**EXERCISE BRIEF**
Each line of the listing where "agent" appears should be reported.

BEGIN RAW DATA

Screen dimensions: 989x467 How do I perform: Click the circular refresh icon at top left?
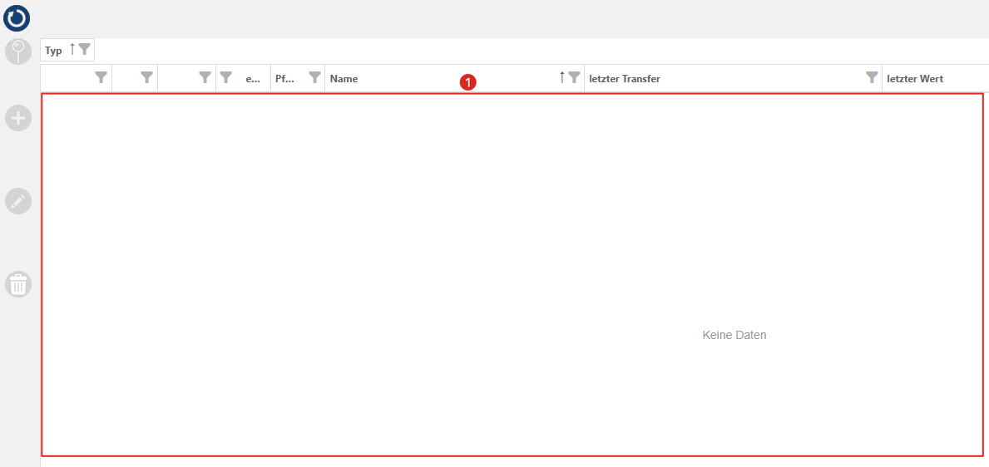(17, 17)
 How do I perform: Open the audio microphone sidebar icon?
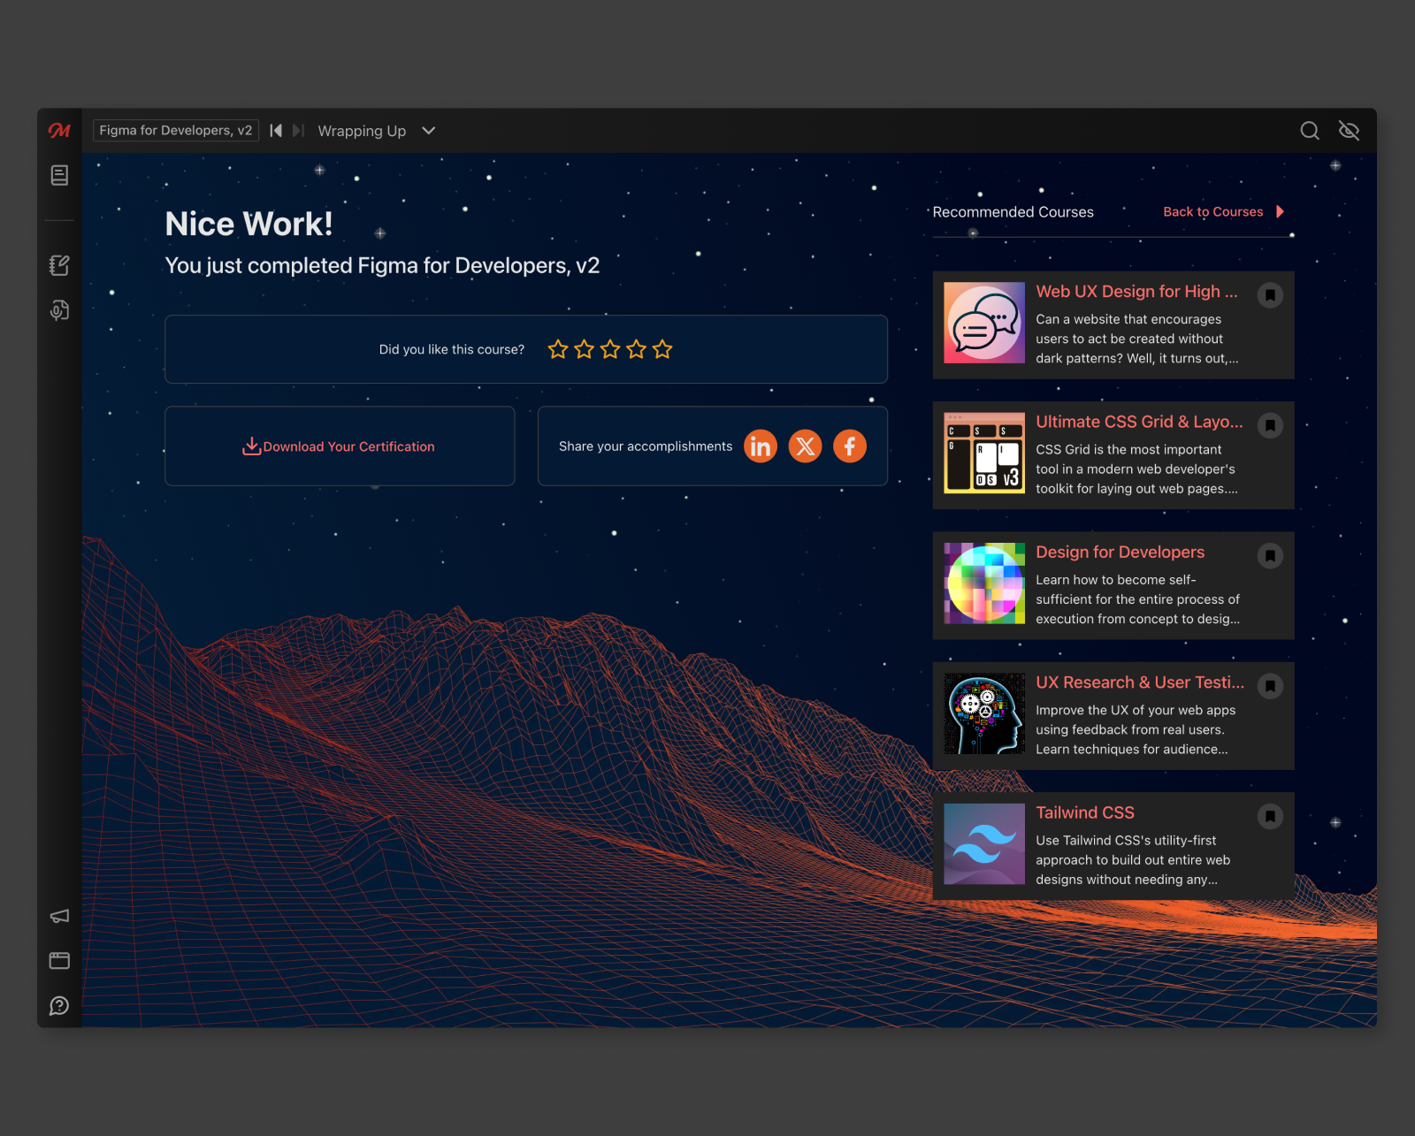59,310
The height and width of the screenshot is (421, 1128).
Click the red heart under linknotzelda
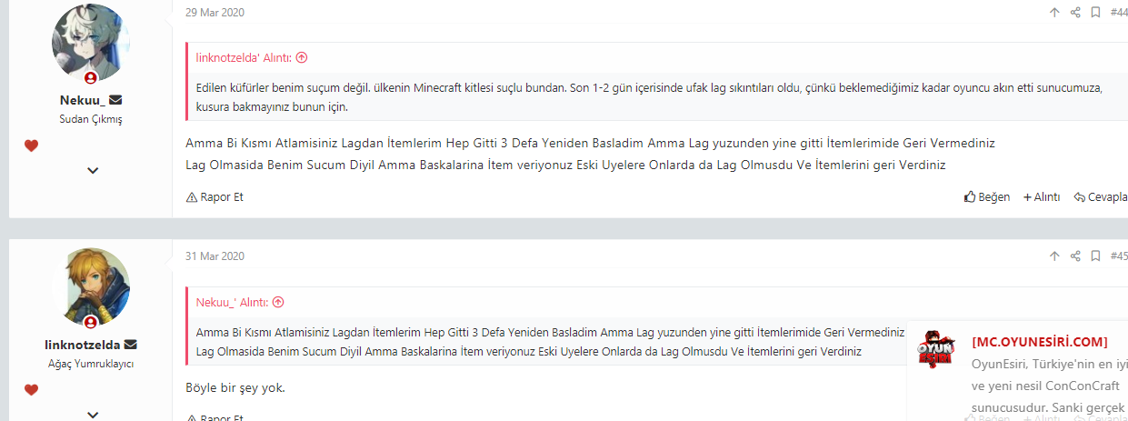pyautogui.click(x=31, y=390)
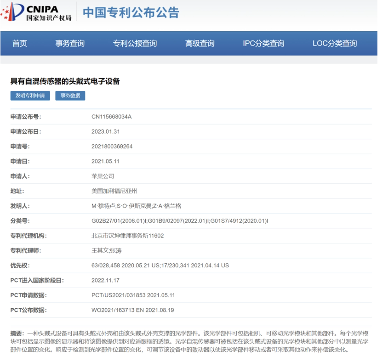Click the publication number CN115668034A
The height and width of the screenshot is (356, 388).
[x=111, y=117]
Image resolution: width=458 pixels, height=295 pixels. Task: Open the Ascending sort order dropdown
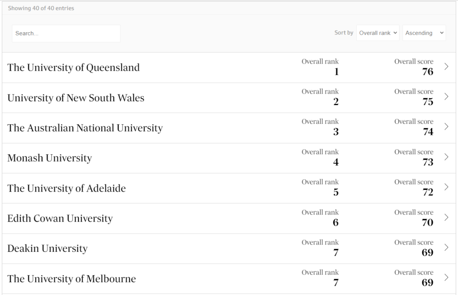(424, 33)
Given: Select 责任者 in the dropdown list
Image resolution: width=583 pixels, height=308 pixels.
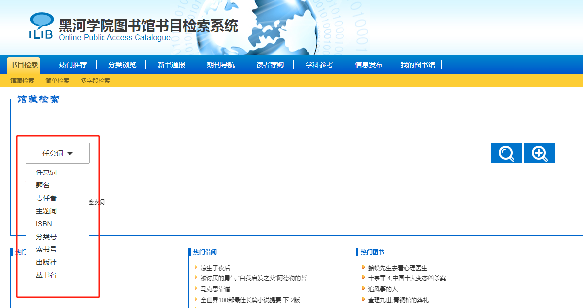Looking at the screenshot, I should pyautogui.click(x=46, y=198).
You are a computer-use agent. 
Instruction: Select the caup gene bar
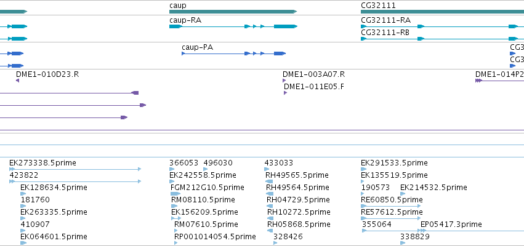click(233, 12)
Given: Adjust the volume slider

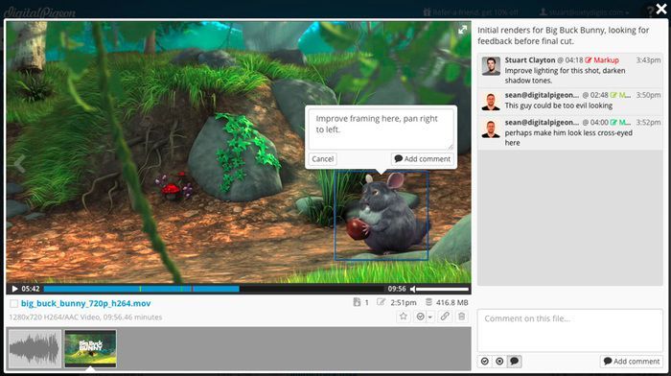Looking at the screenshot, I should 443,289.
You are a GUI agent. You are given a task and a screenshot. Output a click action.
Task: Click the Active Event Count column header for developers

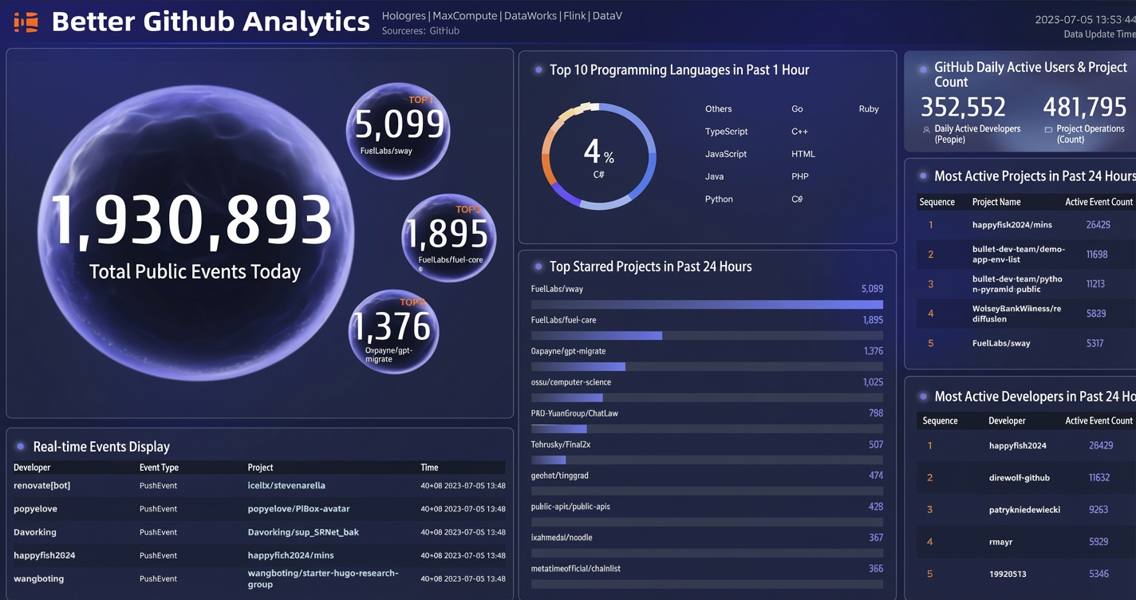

END RAW DATA

**EXERCISE OUTPUT**
You are a computer-use agent. 
You are a GUI agent. You are given a task and a screenshot. Output a click action.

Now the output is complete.